Our study reports the first measurements of FKBP5 mRNA in patients with endogenous CS before and after surgery, and we have demonstrated a clear separation between successful and unsuccessful surgeries based on the post-surgery cortisol cutoff level recommended by the Endocrine Society [16]. Along with elevated serum cortisol levels (Table 2), patients with ACTH-dependent CS also showed significantly higher FKBP5 mRNA expression levels prior to surgery compared to healthy controls (Table 3). These findings confirm and expand upon previous studies, in which FKBP5 levels increased in response to glucocorticoid administration in vitro, ex vivo, as well as in rodents and healthy volunteers [11], [18], [21]. Additionally, our study found that after successful surgery, FKBP5 levels decreased to levels similar to those found in healthy volunteers (Table 3 and Fig. 2).
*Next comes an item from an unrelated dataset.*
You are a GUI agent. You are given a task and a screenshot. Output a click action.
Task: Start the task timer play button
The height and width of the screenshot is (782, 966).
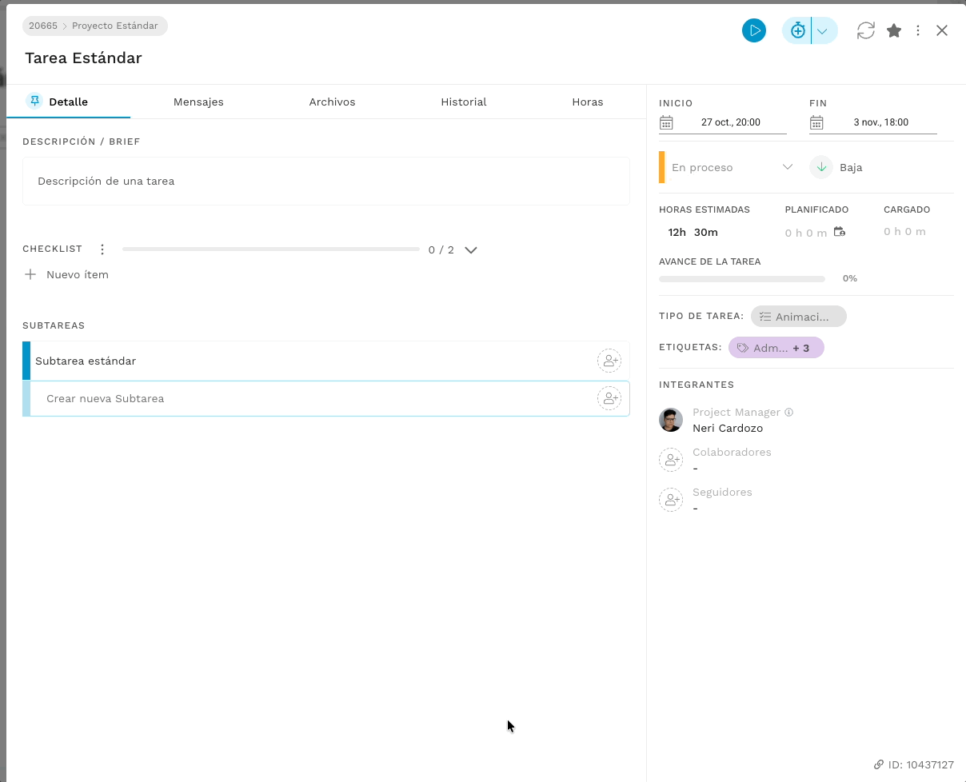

In contrast, in patients who did not meet the criteria for surgical success, FKBP5 levels remained elevated similar to pre-surgery levels. These findings, although limited to ACTH-dependent causes of CS, support our hypothesis that FKBP5 can serve as a measure of cortisol biological activity and set the stage for the development of FKBP5 mRNA expression as a potential biomarker of cortisol activity in patients with CS.
The limitations of the current study include a relatively small sample size and that the healthy volunteer samples were not collected as part of the same study. Of the 75 healthy volunteers reported in Lee et al. [18], samples of 26 subjects were made available for use in the current study. Due to potential interactions with other steroid hormones, patients taking any steroidal hormones were excluded from the study. Testosterone and estradiol levels were not measured, and sex-related differences in expression levels of FKBP5 were not evaluated because of the small sample size. While we are not aware of the average age or male-to-female ratio among the 26 subjects, Lee et al. reported that FKBP5 expression levels did not differ significantly by sex or age. In our study, blood samples for cortisol and FKBP5 expression were collected in the morning when possible, while the FKBP5 expression samples of the healthy volunteers were collected between 11 am and 2 pm. However, the healthy volunteer samples went through the same process for analysis as those collected as part of our study.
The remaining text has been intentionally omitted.